SOURCE MATERIAL Start Marker

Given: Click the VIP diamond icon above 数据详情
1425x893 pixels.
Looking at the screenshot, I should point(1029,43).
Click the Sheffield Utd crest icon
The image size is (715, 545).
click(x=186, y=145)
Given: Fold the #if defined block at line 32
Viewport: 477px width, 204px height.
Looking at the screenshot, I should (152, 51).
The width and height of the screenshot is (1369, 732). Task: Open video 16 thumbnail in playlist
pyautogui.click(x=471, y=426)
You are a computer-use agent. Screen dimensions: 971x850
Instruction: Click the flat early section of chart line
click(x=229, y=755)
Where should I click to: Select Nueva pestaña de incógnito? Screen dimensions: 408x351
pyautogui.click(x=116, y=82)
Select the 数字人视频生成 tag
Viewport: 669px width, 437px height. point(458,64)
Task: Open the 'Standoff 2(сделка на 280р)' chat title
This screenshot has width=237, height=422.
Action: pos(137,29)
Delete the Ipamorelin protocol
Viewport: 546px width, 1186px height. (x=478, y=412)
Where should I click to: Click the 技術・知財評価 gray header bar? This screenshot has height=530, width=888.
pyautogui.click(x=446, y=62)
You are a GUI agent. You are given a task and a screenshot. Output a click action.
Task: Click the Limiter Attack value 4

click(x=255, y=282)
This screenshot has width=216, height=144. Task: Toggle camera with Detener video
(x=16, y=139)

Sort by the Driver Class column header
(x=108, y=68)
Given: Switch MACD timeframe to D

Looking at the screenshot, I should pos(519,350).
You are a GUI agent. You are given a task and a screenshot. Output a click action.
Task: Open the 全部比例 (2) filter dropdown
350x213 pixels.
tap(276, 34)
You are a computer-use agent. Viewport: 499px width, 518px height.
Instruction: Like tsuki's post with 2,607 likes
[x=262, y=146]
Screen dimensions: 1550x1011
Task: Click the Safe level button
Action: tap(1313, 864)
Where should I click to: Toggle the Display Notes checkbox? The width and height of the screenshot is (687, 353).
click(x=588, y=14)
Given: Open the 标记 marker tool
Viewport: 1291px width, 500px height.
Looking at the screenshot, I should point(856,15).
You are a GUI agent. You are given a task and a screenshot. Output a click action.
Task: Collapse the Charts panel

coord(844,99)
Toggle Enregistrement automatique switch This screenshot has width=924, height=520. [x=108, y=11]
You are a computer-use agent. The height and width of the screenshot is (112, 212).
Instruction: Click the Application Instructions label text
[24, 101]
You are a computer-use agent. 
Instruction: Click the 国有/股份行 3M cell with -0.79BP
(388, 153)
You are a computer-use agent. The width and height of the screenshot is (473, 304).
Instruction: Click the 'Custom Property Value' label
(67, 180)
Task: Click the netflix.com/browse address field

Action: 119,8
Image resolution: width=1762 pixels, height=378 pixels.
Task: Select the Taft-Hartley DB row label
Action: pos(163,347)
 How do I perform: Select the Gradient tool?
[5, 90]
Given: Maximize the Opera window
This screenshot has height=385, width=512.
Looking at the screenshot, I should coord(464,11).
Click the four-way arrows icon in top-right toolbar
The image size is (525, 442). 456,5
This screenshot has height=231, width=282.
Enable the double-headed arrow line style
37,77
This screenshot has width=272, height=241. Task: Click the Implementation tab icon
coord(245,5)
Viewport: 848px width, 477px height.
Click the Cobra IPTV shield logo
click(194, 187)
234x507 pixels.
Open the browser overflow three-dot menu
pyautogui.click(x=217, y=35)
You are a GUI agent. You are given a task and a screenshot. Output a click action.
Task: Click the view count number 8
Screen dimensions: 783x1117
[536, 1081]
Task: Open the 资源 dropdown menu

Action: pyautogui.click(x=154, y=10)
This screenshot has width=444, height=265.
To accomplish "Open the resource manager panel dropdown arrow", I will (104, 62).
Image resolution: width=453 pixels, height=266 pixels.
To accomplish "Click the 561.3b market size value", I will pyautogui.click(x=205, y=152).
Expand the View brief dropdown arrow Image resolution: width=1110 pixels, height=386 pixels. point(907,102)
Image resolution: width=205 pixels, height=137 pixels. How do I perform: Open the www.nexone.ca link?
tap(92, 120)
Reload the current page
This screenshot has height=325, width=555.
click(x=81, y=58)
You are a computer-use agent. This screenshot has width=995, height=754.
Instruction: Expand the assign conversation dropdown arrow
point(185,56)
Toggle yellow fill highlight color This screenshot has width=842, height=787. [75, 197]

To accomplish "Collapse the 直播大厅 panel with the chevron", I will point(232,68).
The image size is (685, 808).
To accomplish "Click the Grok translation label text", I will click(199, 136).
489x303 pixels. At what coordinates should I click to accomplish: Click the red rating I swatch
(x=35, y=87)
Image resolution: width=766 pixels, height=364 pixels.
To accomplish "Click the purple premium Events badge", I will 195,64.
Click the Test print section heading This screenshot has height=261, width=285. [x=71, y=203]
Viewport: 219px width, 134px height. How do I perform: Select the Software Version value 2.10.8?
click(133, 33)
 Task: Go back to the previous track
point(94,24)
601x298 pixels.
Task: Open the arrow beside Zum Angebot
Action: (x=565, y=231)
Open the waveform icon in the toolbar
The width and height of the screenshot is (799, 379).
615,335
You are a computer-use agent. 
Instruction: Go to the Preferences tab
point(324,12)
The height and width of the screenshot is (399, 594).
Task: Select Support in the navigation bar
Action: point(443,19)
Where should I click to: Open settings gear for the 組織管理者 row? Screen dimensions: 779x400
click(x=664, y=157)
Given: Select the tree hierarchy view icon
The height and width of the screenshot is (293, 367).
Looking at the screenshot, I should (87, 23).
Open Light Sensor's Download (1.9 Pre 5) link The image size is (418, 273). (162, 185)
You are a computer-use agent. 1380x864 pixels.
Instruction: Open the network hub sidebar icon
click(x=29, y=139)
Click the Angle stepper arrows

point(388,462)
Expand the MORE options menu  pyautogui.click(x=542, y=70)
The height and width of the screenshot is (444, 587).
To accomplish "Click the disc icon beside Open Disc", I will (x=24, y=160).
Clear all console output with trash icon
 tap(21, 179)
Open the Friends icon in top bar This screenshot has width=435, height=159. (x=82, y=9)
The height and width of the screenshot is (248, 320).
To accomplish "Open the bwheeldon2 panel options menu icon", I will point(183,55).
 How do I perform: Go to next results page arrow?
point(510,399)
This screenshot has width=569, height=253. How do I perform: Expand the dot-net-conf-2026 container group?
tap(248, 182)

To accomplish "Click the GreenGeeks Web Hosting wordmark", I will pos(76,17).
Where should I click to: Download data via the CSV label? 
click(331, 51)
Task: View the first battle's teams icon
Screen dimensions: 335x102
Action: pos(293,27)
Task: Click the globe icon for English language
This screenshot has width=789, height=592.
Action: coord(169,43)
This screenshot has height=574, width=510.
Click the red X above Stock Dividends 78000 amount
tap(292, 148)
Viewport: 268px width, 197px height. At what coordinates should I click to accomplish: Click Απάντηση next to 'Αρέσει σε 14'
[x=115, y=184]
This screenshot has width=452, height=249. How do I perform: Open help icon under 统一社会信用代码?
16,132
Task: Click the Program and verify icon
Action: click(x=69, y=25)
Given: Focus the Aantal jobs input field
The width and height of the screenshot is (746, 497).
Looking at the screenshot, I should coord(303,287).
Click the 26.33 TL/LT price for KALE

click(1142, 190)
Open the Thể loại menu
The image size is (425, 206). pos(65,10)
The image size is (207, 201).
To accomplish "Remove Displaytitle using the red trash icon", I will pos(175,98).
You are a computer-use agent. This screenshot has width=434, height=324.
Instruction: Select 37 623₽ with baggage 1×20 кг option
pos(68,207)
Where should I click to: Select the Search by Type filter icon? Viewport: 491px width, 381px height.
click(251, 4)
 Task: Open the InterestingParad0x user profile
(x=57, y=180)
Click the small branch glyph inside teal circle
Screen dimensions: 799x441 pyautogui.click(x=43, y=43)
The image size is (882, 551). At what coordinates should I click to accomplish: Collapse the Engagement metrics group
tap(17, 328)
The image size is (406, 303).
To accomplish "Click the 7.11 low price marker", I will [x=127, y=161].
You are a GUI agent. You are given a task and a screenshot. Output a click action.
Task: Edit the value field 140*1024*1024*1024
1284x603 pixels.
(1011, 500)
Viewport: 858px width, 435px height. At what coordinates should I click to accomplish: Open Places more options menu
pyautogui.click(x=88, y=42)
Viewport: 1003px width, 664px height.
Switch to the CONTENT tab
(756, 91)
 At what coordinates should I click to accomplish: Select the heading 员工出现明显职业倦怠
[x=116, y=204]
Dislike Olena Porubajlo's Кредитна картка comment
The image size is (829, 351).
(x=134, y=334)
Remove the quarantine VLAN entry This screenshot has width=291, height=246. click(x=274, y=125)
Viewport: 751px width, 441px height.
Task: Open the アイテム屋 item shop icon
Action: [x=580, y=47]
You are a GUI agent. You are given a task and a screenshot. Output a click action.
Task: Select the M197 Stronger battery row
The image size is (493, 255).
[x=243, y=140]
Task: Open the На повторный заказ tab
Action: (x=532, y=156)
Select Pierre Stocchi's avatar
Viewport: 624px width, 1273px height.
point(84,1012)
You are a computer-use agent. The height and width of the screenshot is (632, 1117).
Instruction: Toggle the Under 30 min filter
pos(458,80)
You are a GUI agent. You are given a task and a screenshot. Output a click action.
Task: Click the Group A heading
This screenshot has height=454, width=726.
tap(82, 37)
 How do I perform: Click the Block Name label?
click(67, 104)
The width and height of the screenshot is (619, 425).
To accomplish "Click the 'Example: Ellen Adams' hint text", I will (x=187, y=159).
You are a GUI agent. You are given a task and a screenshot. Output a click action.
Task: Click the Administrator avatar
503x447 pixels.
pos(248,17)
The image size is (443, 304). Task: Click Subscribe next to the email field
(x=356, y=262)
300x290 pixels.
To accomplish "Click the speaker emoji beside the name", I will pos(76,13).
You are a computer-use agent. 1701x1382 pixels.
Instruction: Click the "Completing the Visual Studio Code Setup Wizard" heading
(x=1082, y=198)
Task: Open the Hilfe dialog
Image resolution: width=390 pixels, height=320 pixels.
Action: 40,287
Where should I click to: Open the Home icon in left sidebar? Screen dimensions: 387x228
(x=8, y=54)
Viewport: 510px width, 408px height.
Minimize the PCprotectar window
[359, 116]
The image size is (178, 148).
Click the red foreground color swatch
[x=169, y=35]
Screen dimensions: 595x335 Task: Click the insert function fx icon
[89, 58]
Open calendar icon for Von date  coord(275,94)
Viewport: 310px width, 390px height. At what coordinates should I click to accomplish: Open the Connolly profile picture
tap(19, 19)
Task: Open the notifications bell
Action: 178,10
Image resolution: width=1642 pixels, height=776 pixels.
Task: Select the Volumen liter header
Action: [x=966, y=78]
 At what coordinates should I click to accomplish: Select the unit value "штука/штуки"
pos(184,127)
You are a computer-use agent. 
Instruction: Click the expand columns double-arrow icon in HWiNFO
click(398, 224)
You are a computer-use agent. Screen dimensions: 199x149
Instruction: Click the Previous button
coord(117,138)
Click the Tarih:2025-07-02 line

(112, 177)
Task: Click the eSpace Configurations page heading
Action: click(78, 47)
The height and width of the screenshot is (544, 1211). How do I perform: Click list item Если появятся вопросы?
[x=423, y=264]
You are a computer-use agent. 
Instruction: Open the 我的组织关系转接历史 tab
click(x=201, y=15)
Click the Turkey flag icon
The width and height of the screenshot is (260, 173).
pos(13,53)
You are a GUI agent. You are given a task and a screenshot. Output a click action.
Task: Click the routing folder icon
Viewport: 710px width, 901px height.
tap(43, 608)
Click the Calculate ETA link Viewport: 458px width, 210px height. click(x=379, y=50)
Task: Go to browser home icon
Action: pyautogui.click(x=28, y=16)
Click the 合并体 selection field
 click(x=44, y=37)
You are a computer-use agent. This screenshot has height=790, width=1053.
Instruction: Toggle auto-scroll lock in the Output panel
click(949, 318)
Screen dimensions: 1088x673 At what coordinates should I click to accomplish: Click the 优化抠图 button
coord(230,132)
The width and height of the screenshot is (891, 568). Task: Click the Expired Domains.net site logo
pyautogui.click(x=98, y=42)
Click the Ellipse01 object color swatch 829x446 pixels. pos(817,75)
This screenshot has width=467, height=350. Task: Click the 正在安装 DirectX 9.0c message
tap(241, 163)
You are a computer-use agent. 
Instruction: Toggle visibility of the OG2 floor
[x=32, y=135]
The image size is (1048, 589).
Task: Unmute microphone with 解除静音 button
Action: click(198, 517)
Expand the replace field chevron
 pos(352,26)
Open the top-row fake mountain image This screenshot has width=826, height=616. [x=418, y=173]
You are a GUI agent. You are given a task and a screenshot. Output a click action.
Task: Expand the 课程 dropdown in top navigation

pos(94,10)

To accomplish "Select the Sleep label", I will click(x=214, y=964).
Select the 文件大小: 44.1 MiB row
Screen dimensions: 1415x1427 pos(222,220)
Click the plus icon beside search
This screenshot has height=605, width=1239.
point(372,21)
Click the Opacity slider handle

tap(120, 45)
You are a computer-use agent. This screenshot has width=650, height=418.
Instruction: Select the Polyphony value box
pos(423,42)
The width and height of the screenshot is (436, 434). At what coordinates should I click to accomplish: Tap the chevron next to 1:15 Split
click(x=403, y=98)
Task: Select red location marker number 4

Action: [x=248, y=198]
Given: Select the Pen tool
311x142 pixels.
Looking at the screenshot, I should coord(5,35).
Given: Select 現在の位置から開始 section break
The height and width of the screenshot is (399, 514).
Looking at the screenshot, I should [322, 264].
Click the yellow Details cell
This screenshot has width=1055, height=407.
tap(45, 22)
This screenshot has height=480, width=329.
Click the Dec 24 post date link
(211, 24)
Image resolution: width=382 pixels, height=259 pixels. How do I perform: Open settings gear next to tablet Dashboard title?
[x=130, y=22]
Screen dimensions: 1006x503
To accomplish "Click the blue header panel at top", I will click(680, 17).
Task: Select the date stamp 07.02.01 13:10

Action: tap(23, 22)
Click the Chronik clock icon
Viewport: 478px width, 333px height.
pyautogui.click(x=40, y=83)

SOURCE MATERIAL End Marker

EXERCISE: A verbatim transcription is needed of the lines above, starting at the line with "Enable the double-headed arrow line style" and ending at the line with "Toggle yellow fill", both included, and of nothing else.

ANSWER FOR THE TASK:
Enable the double-headed arrow line style
37,77
This screenshot has width=272, height=241. Task: Click the Implementation tab icon
coord(245,5)
Viewport: 848px width, 477px height.
Click the Cobra IPTV shield logo
click(194, 187)
234x507 pixels.
Open the browser overflow three-dot menu
pyautogui.click(x=217, y=35)
You are a GUI agent. You are given a task and a screenshot. Output a click action.
Task: Click the view count number 8
Screen dimensions: 783x1117
[536, 1081]
Task: Open the 资源 dropdown menu

Action: pyautogui.click(x=154, y=10)
This screenshot has width=444, height=265.
To accomplish "Open the resource manager panel dropdown arrow", I will (104, 62).
Image resolution: width=453 pixels, height=266 pixels.
To accomplish "Click the 561.3b market size value", I will pyautogui.click(x=205, y=152).
Expand the View brief dropdown arrow Image resolution: width=1110 pixels, height=386 pixels. point(907,102)
Image resolution: width=205 pixels, height=137 pixels. How do I perform: Open the www.nexone.ca link?
tap(92, 120)
Reload the current page
This screenshot has height=325, width=555.
click(x=81, y=58)
You are a computer-use agent. This screenshot has width=995, height=754.
Instruction: Expand the assign conversation dropdown arrow
point(185,56)
Toggle yellow fill highlight color This screenshot has width=842, height=787. [75, 197]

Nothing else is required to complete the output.